How do you define a brand?
Defining what is constitutes a brand is not easy. A "Brand" can be defined at three different levels - each level satisfies a category of brands.
Level-1: Brand is a logo and associated visual elements.
This definition holds good from a legal point of view. The logo design, logotype, and other visual elements can be registered and are associated with the product. Eg: Intel Logo, Golden Arches of McDonald’s.
Level-2: Brand is a bundle of a logo, associated audio/visual elements, registered trademarks, and other intellectual property rights.
This is a wider view of a brand. Often a branded product includes several intangibles such as patents, business process knowledge, market knowledge etc. Intangibles such as business knowledge, market knowledge, customer relationships adds a value to the product. For example Pentium-4 processor would not be successful without the intangible assets which was used to design & build it.
Level-3: Brand represents the company or the entire organization
This holistic view of a brand includes the logo, audio/visual elements, patents, trademarks, intellectual properties, intangible knowledge and the organization: its people, culture and management. All this has to be put together to create a brand. When taken as a whole, the brand represents a specific value proposition and create strong customer relationships.
This view of a brand ties up the company, its reputation and its brands. This is correct, because if there is a damage to a brand - it will affect the company reputation also. For example, Ford Explorer fiasco affected Ford Motor company too.
Financial Impact and Value creation
It is a well accepted idea that brands play an important role in generating and sustaining financial performance of branded products. But the impact of brands on corporate performance is more subtle as the value creation by a brand is often difficult to measure.
There are several ways of measuring a brand value in dollar terms, such as Book to market value multiples, Net present value of the premiums which customers are willing to pay for a branded product over an unbranded product, price a competitor is willing to pay for a brand etc. In this article, I will refrain from discussing how the brands are valued. Instead lets take a look at how brands create value.
Value Creation
Brands create financial value in several ways which is illustrated below.

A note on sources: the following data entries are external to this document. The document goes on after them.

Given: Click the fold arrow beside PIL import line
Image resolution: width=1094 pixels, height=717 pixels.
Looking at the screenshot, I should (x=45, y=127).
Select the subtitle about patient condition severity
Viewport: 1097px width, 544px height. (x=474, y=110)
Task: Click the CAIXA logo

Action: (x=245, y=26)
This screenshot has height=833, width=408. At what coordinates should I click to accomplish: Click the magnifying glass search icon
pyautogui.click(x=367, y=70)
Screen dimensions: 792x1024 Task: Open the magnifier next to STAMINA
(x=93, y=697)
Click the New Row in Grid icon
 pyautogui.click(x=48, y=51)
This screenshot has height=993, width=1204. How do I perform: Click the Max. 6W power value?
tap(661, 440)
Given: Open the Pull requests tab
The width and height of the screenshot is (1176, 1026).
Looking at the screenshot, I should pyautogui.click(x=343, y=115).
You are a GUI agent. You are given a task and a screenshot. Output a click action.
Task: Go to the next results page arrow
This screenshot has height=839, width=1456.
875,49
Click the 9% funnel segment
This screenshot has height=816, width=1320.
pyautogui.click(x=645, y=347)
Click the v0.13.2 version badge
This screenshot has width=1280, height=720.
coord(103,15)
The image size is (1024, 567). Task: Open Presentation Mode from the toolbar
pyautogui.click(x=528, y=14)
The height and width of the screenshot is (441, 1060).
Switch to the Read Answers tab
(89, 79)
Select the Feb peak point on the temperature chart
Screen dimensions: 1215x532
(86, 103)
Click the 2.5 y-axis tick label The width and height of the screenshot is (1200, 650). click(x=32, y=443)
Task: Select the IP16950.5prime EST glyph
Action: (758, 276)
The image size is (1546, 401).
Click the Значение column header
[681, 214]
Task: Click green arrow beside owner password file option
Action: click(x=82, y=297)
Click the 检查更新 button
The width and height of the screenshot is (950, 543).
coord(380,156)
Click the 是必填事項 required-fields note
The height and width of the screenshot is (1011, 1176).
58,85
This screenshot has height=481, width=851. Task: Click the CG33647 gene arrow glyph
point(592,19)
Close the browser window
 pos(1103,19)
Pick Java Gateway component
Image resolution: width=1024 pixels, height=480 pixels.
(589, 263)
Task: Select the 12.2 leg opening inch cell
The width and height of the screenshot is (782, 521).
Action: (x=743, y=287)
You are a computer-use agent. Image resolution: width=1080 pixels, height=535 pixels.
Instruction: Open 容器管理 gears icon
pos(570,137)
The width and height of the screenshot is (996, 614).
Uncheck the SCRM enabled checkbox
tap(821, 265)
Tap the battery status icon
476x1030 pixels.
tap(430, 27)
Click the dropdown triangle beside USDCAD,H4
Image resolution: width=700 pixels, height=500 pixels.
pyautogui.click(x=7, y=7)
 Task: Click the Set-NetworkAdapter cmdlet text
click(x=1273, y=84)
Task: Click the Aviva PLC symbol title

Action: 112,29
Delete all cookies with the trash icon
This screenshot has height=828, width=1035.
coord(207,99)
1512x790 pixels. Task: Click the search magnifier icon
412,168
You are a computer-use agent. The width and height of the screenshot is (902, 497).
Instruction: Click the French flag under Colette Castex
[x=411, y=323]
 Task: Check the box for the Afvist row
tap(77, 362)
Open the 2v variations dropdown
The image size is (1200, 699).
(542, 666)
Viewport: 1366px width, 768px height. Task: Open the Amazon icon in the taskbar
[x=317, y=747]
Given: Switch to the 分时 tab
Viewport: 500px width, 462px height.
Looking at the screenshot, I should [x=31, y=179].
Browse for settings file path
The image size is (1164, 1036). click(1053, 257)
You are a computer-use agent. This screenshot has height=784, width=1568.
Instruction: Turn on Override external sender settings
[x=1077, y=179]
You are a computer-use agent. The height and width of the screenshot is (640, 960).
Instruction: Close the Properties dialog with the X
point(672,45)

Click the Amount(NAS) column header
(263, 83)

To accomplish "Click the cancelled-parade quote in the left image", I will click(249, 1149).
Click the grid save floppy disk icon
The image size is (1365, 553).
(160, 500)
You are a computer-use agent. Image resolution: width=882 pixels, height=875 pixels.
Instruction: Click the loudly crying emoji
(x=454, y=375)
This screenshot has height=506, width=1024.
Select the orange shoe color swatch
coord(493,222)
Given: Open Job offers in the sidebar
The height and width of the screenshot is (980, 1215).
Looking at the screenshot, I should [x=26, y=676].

Improved Brand Equity | Affects Audience Behavior | Increases Financial Value |
Customers | Increased buying rates Buying more quantity Paying a premium Price | Increased Revenue |
Suppliers | Better terms of Business Bigger discounts | Savings on direct costs |
Employees | Better/lower cost of hiring Lower employee turnover Improved productivity | Savings on operational costs & Overheads |
Financial | Reduces cost of equity Reduces cost of debt | Better returns to Investors |
Closing Thoughts
Brands create value to the shareholders. The exact dollar value of a brand cannot be easily fixed, yet companies must invest in building brands.